Centre to help migrants in need of protection
Initiative launched in Peel Region to help children in immigration limbo or other troubling situations
A child travelling alone arrives at Pearson airport and asks for asylum. A young boy faces deportation after a run-in with the law and learns he is not a citizen here. A teenage girl brought to Canada by traffickers is referred by police for protection as a crown ward.
These are just some of the cases frontline child protection workers are seeing as they deal with a growing number of migrant children stuck in immigration limbo or caught up in other troubling situations.
The trend has recently prompted the Ontario Association of Children’s Aid Societies to partner with the Peel CAS in launching a Child Welfare Immigration Centre of Excellence to help the sector serve migrant children in need of protection due to abuse, neglect and abandonment.
Arecent spike in asylum seekers crossing into Canada from the United States is also driving up the needs among this vulnerable population. The Peel CAS, for example, has already begun to see new cases involving migrant youth from Nigeria, a main source of the recent wave of entries from south of the border.

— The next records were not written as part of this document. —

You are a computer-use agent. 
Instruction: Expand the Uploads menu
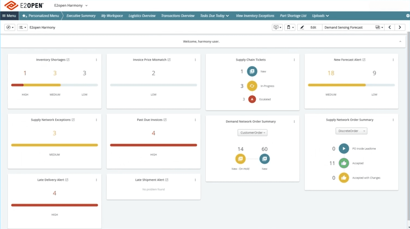320,16
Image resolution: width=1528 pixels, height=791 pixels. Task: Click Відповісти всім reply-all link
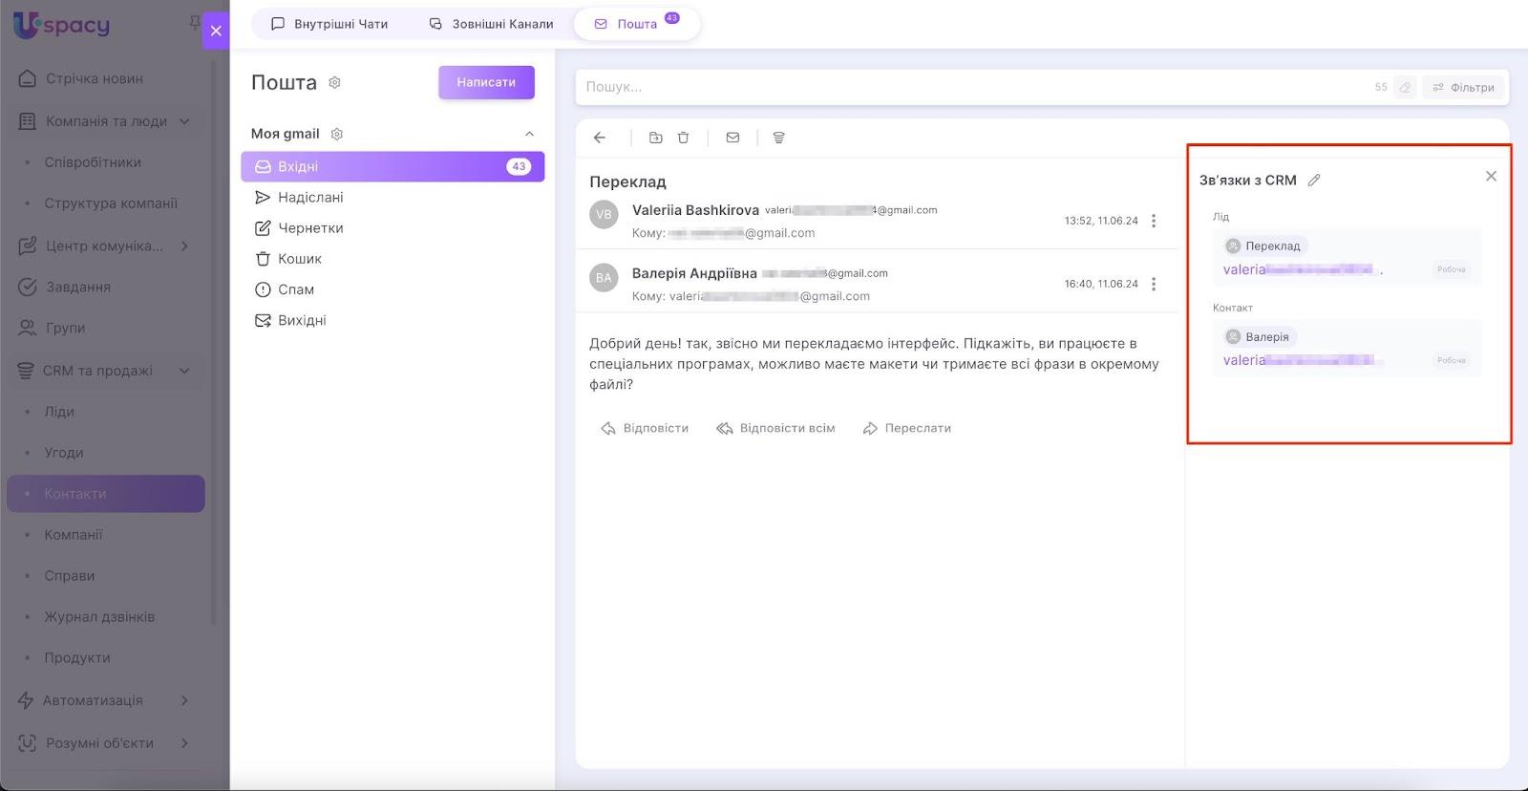775,428
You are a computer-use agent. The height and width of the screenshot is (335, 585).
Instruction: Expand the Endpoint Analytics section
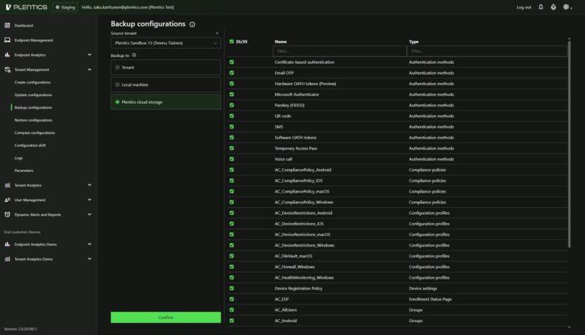(90, 55)
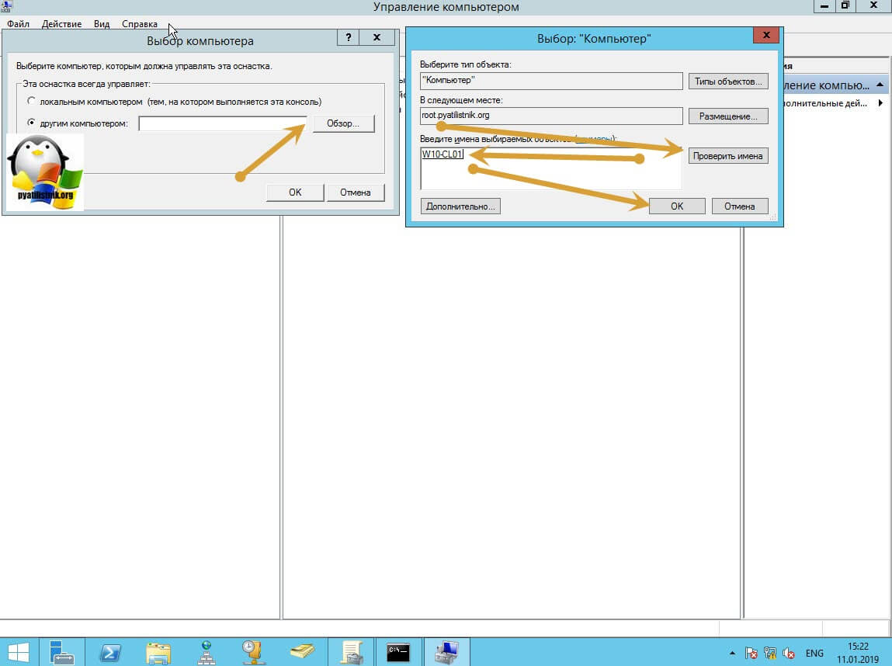The width and height of the screenshot is (892, 666).
Task: Click the muted volume tray icon
Action: coord(789,653)
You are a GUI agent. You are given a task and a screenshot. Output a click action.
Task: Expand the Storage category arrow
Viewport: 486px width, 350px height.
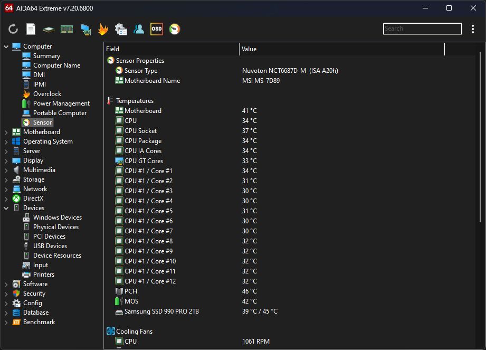[6, 179]
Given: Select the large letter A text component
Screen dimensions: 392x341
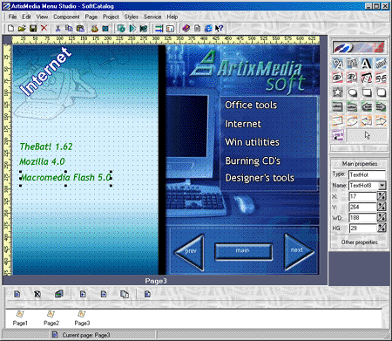Looking at the screenshot, I should click(x=366, y=64).
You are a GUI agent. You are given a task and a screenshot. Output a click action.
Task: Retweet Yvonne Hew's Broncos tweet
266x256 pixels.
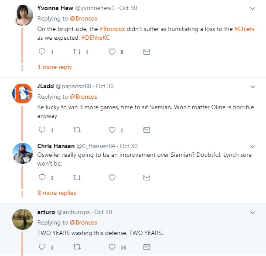click(77, 52)
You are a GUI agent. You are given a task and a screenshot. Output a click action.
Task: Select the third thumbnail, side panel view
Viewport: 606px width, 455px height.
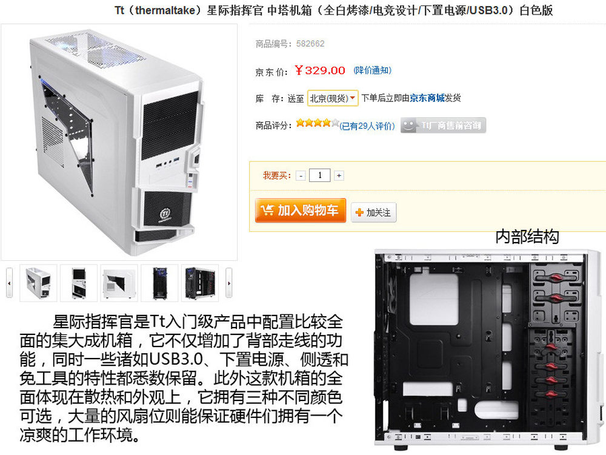119,283
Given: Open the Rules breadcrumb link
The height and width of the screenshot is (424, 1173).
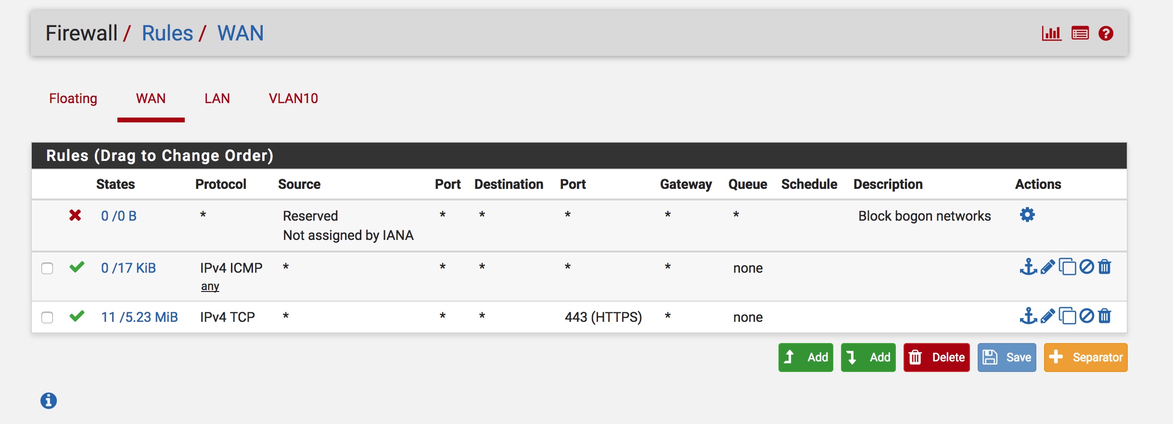Looking at the screenshot, I should (167, 34).
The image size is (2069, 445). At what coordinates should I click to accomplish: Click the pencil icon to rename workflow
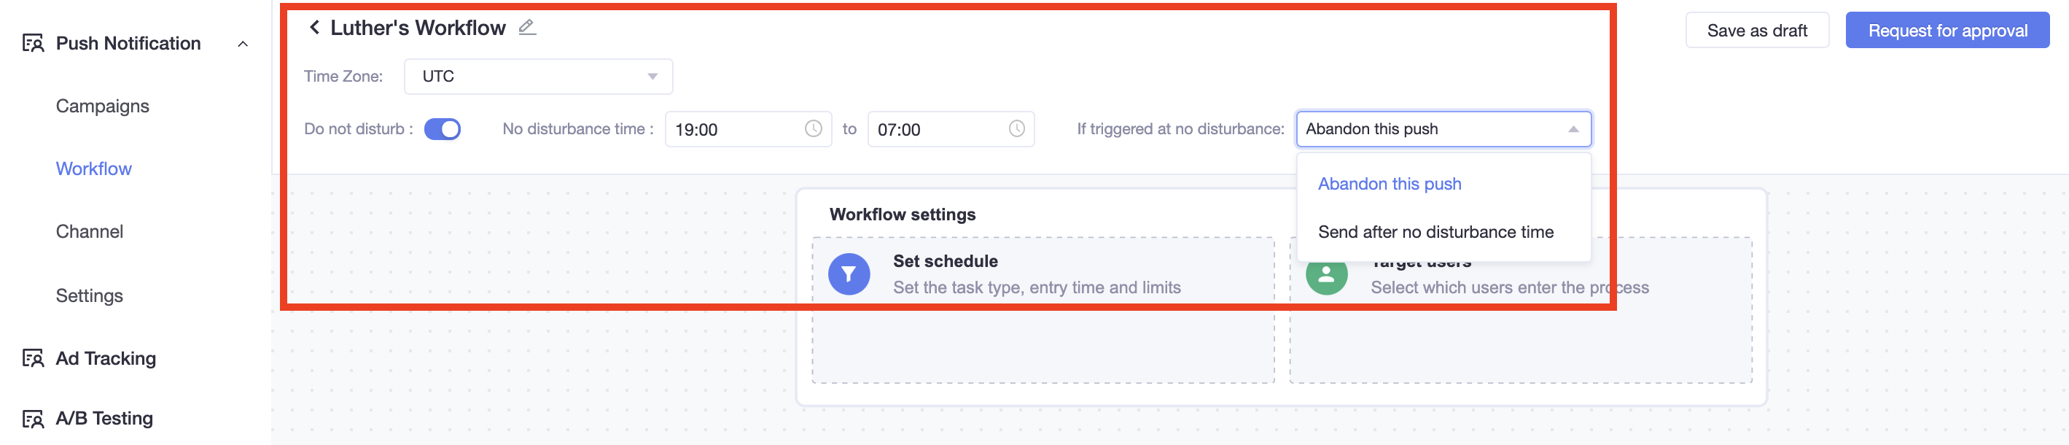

“Some of these children have no status or unresolved status. Their families move from country to country and they never have a sense of home,” said Mary Beth Moellenkamp, service director of the Peel Children’s Aid Society.
“They fear potential deportation. Their precarious status impacts their sense of security and sense of belonging,” she said.

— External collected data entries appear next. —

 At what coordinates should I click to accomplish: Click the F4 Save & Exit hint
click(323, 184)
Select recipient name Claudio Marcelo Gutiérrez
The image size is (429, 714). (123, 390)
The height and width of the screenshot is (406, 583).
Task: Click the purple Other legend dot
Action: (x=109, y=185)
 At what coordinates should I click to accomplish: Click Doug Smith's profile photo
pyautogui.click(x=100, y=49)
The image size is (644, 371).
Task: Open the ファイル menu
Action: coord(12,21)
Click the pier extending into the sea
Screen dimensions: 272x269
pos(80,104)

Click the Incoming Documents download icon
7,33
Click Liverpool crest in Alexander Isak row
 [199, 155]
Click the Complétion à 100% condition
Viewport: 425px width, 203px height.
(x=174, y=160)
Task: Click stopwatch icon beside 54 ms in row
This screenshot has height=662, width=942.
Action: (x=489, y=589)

“Managing the immigration system and child protection is challenging.” MARY BETH MOELLENKAMP SERVICE DIRECTOR
“Managing the immigration system and child protection is challenging,” she added.

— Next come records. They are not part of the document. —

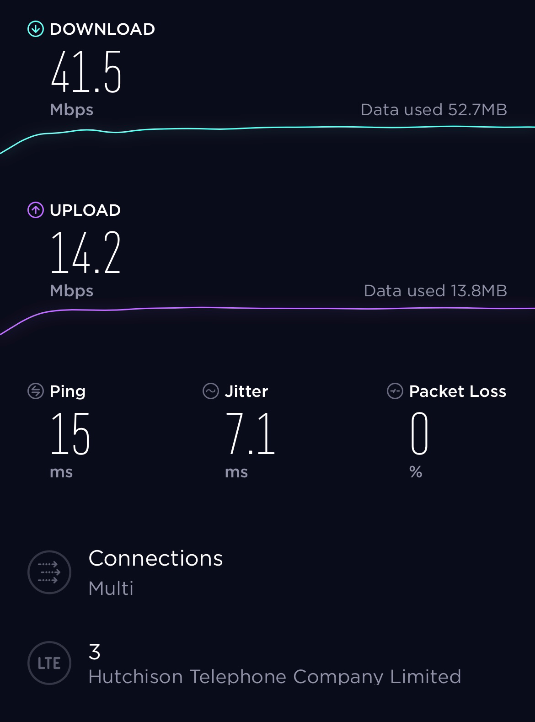
Task: Tap the purple upload speed graph line
Action: pos(274,308)
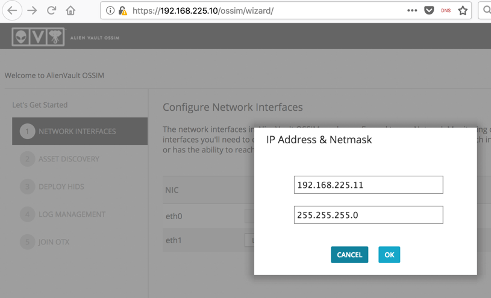The image size is (491, 298).
Task: Go to Deploy HIDS step
Action: click(61, 187)
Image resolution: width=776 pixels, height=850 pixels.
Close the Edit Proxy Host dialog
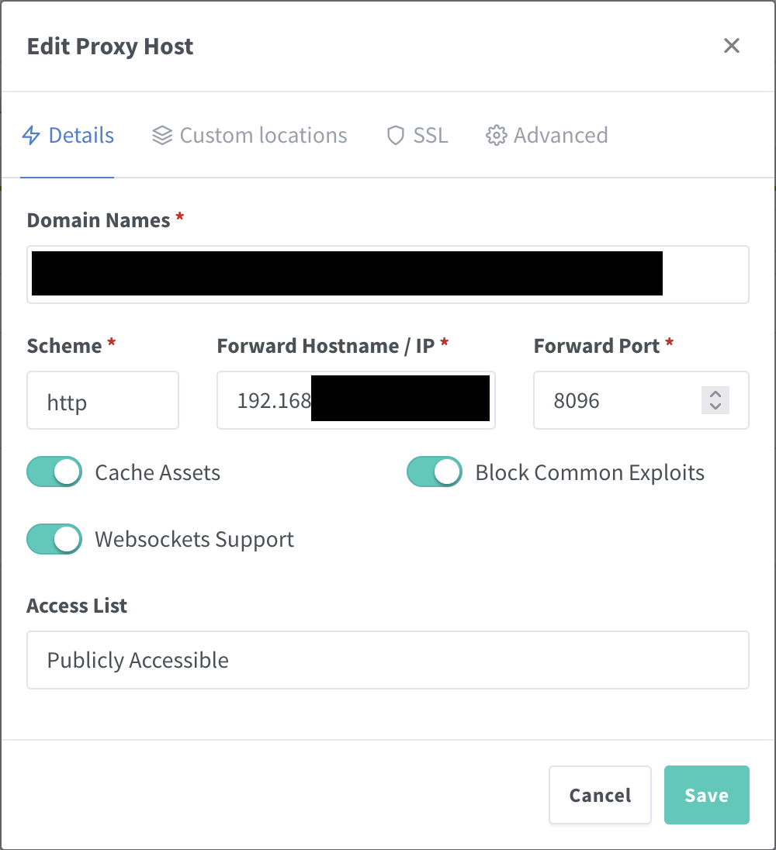tap(731, 46)
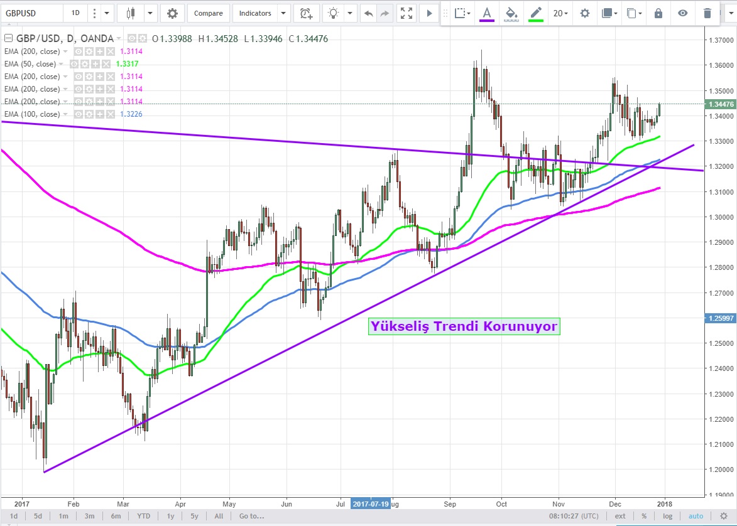Hide the EMA (50, close) indicator
The width and height of the screenshot is (737, 526).
(74, 64)
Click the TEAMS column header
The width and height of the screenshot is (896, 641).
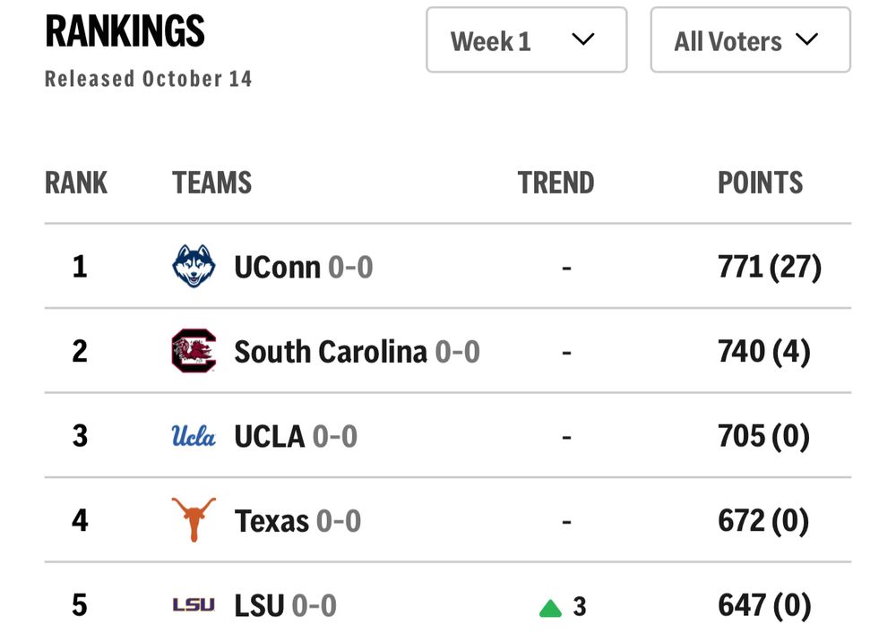pos(211,183)
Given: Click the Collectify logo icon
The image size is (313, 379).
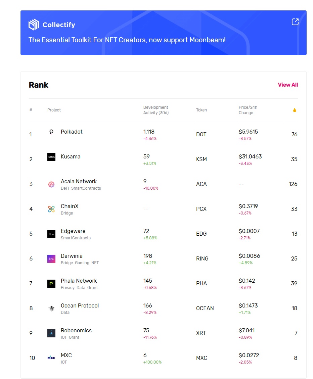Looking at the screenshot, I should 34,25.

“We have to make sure those in our care do not leave (us) without citizenship or pathways to citizenship.”
The Peel CAS has had an immigration team since 2000 to serve migrant children and families in the child welfare system because of the region’s high newcomer population — 51 per cent of region’s residents are immigrants — and its jurisdiction over new arrivals at Pearson airport.
Since its inception, the team’s caseload has grown from a dozen a year to 200 in 2017 and it is projected to rise to 280 this year.
Although province-wide statistics on CAS cases involving immigration issues are not available, Moellenkamp said the immigration needs of children in care are bound to go up with recent provincial and federal legislative changes that got rid of the requirement to be 18 years of age to apply for Canadian citizenship and extended the age of protection from 16 to 18.
“Unlike Peel, other agencies may get one or two cases a month but they are not wellequipped to deal with these cases because they have no specific knowledge and expertise on immigration,” said Mary Ballantyne, CEO of the provincial child welfare association.
“If these children leave the welfare system without citizenship, it’s going to affect their ability to continue their education and get jobs.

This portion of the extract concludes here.